→ **WHAT IS BEING ASKED**:
Could you write out the Wings in Crisis page below word for word, from its title to its closing quotation?

Guardians of the Wild: Wings in Crisis

1st Episode: In Production

When Wildlife Cries for Help, Who Answers?

Wings in Crisis pulls you into a hidden emergency along Southern California’s coast—where pelicans, seabirds, and wild creatures are arriving injured, starving, poisoned, and tangled in the fallout of a human-dominated world. In 2025 alone, the Wetlands & Wildlife Care Center took in nearly 8,000 beating hearts, victims of disappearing fish, supercharged algae blooms, fishing hooks tearing into fragile wings, fires, toxic storm runoff, and the slow, silent poisoning of predators through rodent bait. At the frontline is Zoli Teglas, racing to rescue the broken, and Dr. Lizzie Wood, treating more than a thousand patients at any given time. This film is intimate, urgent, and deeply human, an invitation to witness what’s at stake when we forget how to coexist with the wildlife that shaped this coastline long before we arrived.

This is not just a story of loss — it’s a story of second chances.
— Fairlie A Arrow

Meet the Guardians: The People Who Refuse to Give Up

Dr Lizzie Wood stands up for injured and murdered pelicans attacked by angry fishermen

At the center is Zoli Téglás, a punk-rock frontman turned wildlife EMT, who races across beaches and oceans rescuing injured birds and getting them to safety.

His destination: the Wetlands and Wildlife Care Center, where Dr. Lizzie Wood, a relentless wildlife veterinarian, leads a dedicated team treating & caring for over 1,000 animals at any given time, caught in the crossfire of human impact.

Why this Film, Why Now

Because this crisis is manmade, but so are the solutions.

Pelicans and Seabirds are starving, arriving with fishing hooks driven deep into their bones, their bodies bound by discarded lines. Owls are dying from second-generation rodent poisons. Sea mammals from tumors. Fires, storms, runoff, and climate pressures are bringing more wildlife into care than ever before, and rescue organizations are overwhelmed. But every day, this team is proving something important:

“Change is possible — and it starts with care, action, and awareness.”

→ **DATA EXTRACT**:
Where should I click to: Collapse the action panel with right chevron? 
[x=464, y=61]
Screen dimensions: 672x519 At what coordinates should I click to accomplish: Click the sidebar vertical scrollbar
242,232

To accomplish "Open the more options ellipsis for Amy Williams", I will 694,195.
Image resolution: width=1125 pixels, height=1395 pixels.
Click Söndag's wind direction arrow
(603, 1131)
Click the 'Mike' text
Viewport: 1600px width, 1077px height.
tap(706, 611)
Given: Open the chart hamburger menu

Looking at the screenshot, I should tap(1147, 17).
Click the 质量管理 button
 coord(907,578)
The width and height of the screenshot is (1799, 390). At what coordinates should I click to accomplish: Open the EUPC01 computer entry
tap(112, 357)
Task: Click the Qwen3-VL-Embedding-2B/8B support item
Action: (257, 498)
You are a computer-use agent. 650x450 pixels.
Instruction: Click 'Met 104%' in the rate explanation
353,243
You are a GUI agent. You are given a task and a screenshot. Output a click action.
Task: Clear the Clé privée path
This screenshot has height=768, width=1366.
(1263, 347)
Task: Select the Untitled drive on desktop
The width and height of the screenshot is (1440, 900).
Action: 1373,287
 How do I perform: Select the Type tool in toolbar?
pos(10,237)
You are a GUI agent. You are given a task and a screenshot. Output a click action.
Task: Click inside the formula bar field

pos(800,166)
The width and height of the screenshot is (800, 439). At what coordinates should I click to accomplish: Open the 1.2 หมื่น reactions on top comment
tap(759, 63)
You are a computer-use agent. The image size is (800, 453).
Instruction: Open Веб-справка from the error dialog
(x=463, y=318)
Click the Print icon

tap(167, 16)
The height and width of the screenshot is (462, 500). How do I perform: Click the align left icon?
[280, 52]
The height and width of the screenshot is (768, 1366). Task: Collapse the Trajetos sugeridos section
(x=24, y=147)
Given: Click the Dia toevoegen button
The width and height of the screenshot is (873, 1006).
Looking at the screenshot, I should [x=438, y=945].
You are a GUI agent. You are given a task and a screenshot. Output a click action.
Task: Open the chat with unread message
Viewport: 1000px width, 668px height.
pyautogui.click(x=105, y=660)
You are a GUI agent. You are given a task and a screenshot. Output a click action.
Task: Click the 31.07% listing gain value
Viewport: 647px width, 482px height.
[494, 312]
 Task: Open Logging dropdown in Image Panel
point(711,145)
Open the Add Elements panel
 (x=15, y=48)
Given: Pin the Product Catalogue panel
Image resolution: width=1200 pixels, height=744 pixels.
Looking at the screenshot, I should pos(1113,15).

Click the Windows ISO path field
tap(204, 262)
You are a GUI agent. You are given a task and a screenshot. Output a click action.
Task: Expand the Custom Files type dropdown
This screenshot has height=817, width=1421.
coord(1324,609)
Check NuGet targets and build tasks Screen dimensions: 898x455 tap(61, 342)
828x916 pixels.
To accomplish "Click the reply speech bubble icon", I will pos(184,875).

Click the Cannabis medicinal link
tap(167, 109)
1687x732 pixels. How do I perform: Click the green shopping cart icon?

→ **WRITTEN ANSWER**:
Guardians of the Wild: Wings in Crisis

1st Episode: In Production

When Wildlife Cries for Help, Who Answers?

Wings in Crisis pulls you into a hidden emergency along Southern California’s coast—where pelicans, seabirds, and wild creatures are arriving injured, starving, poisoned, and tangled in the fallout of a human-dominated world. In 2025 alone, the Wetlands & Wildlife Care Center took in nearly 8,000 beating hearts, victims of disappearing fish, supercharged algae blooms, fishing hooks tearing into fragile wings, fires, toxic storm runoff, and the slow, silent poisoning of predators through rodent bait. At the frontline is Zoli Teglas, racing to rescue the broken, and Dr. Lizzie Wood, treating more than a thousand patients at any given time. This film is intimate, urgent, and deeply human, an invitation to witness what’s at stake when we forget how to coexist with the wildlife that shaped this coastline long before we arrived.

This is not just a story of loss — it’s a story of second chances.
— Fairlie A Arrow

Meet the Guardians: The People Who Refuse to Give Up

Dr Lizzie Wood stands up for injured and murdered pelicans attacked by angry fishermen

At the center is Zoli Téglás, a punk-rock frontman turned wildlife EMT, who races across beaches and oceans rescuing injured birds and getting them to safety.

His destination: the Wetlands and Wildlife Care Center, where Dr. Lizzie Wood, a relentless wildlife veterinarian, leads a dedicated team treating & caring for over 1,000 animals at any given time, caught in the crossfire of human impact.

Why this Film, Why Now

Because this crisis is manmade, but so are the solutions.

Pelicans and Seabirds are starving, arriving with fishing hooks driven deep into their bones, their bodies bound by discarded lines. Owls are dying from second-generation rodent poisons. Sea mammals from tumors. Fires, storms, runoff, and climate pressures are bringing more wildlife into care than ever before, and rescue organizations are overwhelmed. But every day, this team is proving something important:

“Change is possible — and it starts with care, action, and awareness.”